The Yorkshire Wildlife Trust actually has two web pages for it here and here neither of which really inspire a visit unfortunately. There's also a Facebook Page which has various green links pictures and requests for volunteers, created in September 2011 it has 136 likes at the time of writing so evidently it's not really being pushed at the moment. Oh there's also some pretty good pictures of the denizens of the garden (and the park) on the Wild at Hull blog.

Free herbs for all!
One reason to visit the garden is to pick up some free herbs. They have an impressive herb garden you can pop to and snip a little of whatever you need from. I didn't see much by way of signage though so you'll have to be able to recognise what you want.

There's things wriggling in that water
The project also has a pond which is quite large, albeit very shallow.

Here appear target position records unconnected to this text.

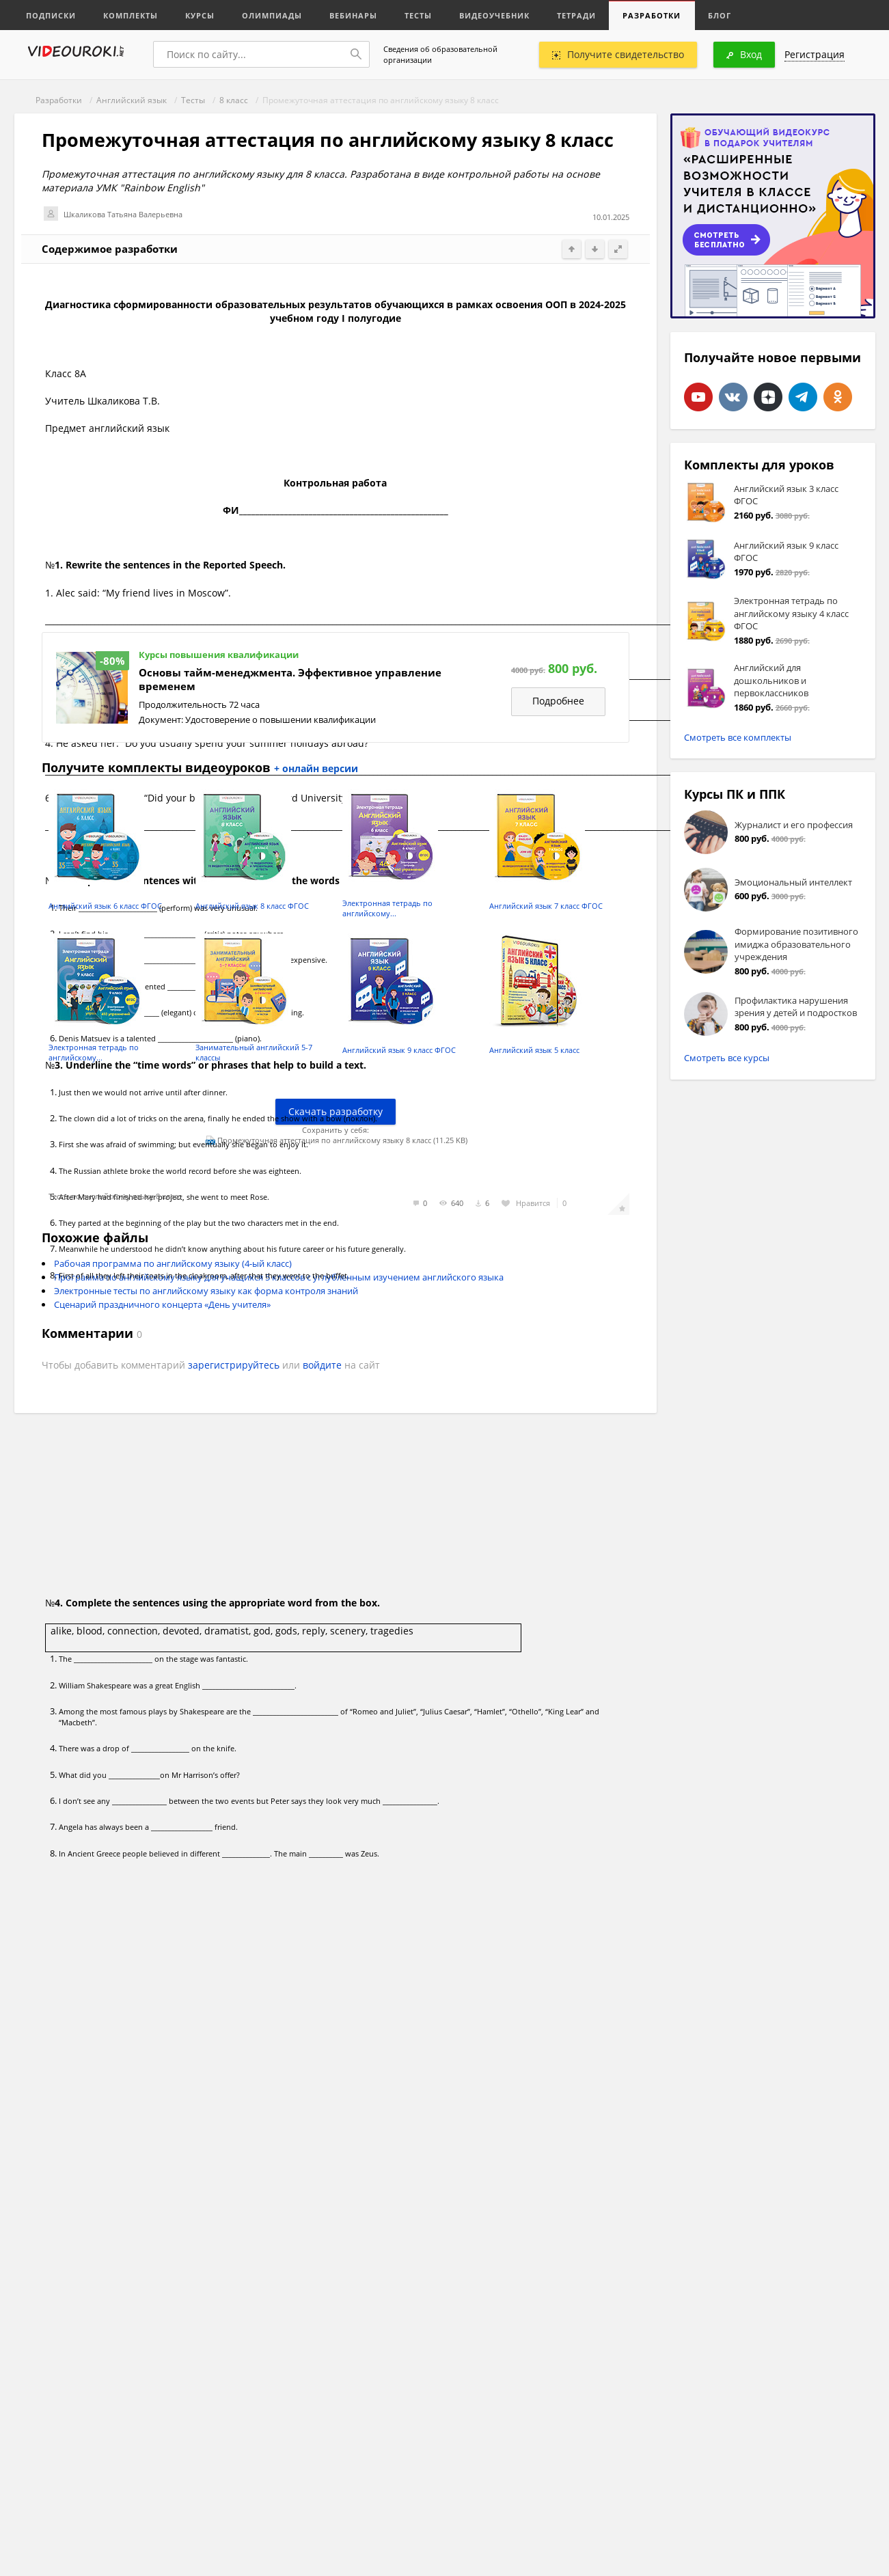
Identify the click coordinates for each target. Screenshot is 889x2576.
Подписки (52, 15)
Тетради (577, 15)
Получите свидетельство (618, 54)
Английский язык (131, 100)
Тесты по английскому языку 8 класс (115, 1196)
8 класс (233, 100)
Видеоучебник (495, 15)
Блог (721, 15)
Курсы (200, 15)
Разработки (653, 15)
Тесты (419, 15)
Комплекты (131, 15)
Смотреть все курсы (726, 1058)
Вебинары (354, 15)
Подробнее (558, 700)
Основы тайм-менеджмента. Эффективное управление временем (290, 679)
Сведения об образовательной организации (440, 54)
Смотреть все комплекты (737, 737)
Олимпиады (273, 15)
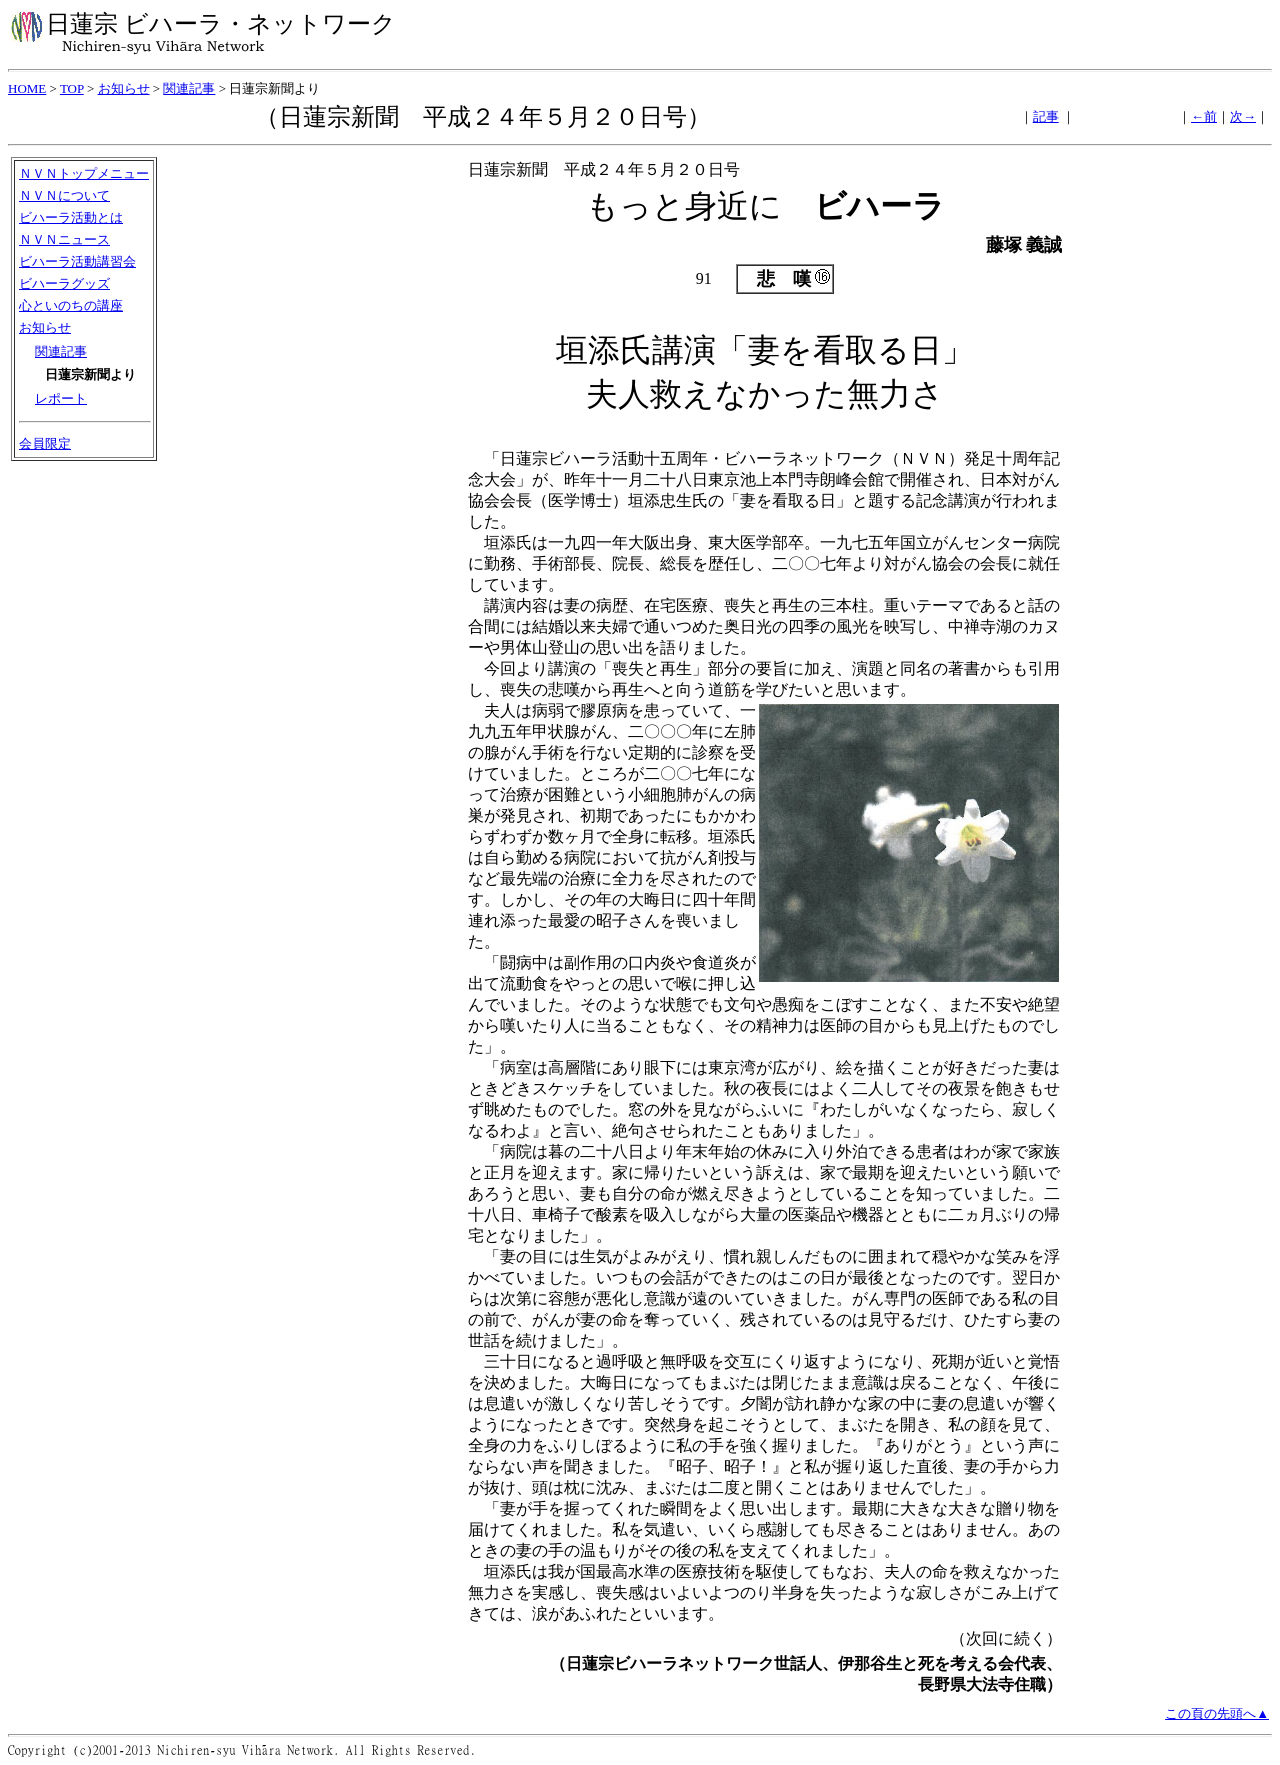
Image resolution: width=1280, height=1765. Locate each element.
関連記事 (189, 88)
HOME (27, 88)
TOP (72, 88)
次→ (1243, 116)
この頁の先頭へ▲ (1217, 1713)
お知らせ (124, 88)
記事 (1046, 116)
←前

I'm not entirely sure what uses the pond but I think I've seen dragonflies in the area and there's definitely damselflies. I'd assume there's a frog population too and I've been told there's newts in the main pond in the park so I'd expect there to be a few in here too.

A pile of wood. Things sleep in it. Not just rats. Hopefully.

There's various piles of stuff for wildlife to sleep/nest or hibernate in ranging from woodpiles to pallets of various bits of stuff like twigs, bamboo canes, paper, sand and other stuff which whilst about as pleasing to the eye as a quick poke with a pencil should be useful for the wildlife. There's also some bundles of tied twigs and sticks which probably have some practical purpose other than giving the place a slightly sinister Blair Witch feel. There's also seating areas, bird baths, bird tables, bird boxes, bat boxes and a vegetable plot tucked out of the way. A little fenced off area with a tended lawn houses a rain guage and a Stevenson Screen which I would assume houses some temperature and humidity measuring kit. I think the place would be better off losing that really and having a bit more nature space but it's probably got some educational purpose or something.

By now you're probably thinking "This is another WTF about the bees posts.." well I was getting to that. Slowly. I've previously mentioned that the wildlife garden acquired a colony of Carniolans in a WBC hive in 2010. Whilst these originally slavik bees are particularly good at overwintering they perished in the freakishly long and snowy 2010/2011 winter. As a breed they actually have quite a reputation for swarming so they're possibly not the best choice for a city apiary. However they soon got some more bees, I don't know what type but when I encoutered a girl there emptying dead bees from the WBC she'd said they were hoping to catch a local swarm so probably buckfasts or some mongrel derivative. This year they've made it through very easy winter and also rather difficult sprin.

WBC, National and Topbar Hives
For reasons unknown to me they seem keen to mix it up a little in their apiary.  After getting some more bees into their WBC hive (the one on the left with the slanty sides and sloping roof) they added a kenyan top bar hive (the dark brown tabley looking one on the right) and this year's new addition is a National Hive (middle one like a tin topped tea chest). The National is meant to be something of a standard hive in England at present. It uses frames interchangeable with the WBC and I'd guess it was added to house an artificial swarm from the WBC, although I could be wrong -haven't actually asked anyone afterall. The kenyan top bar hive (actuall invented in the UK and not Kenya, but popular there) seems to have been turned and the entrance moved. When I looked at it in the winter it had the entrance at one end facing forwards like the WBC but now the entrance is in the middle of the side.

Drone Fly, declined to look at the camera.
Ther herb garden seemed popular with various polinators such as the drone fly above, a range of bumble bees, the park's resident honey bees, hover flies and just to add a little confusion for any budding entymologists and photographers hoverflies pretending to be bees. Given the distance I've no doubt my own bees forage here too and there's a pretty good chance my Queens have mated with drones from these hives.

Some kind of Bumble Bee, bumbling. As they do.

Honey Bee, working hard in the herb garden.


A bee happily working a red flower, except she thinks it's black
because bees can't see red. So there.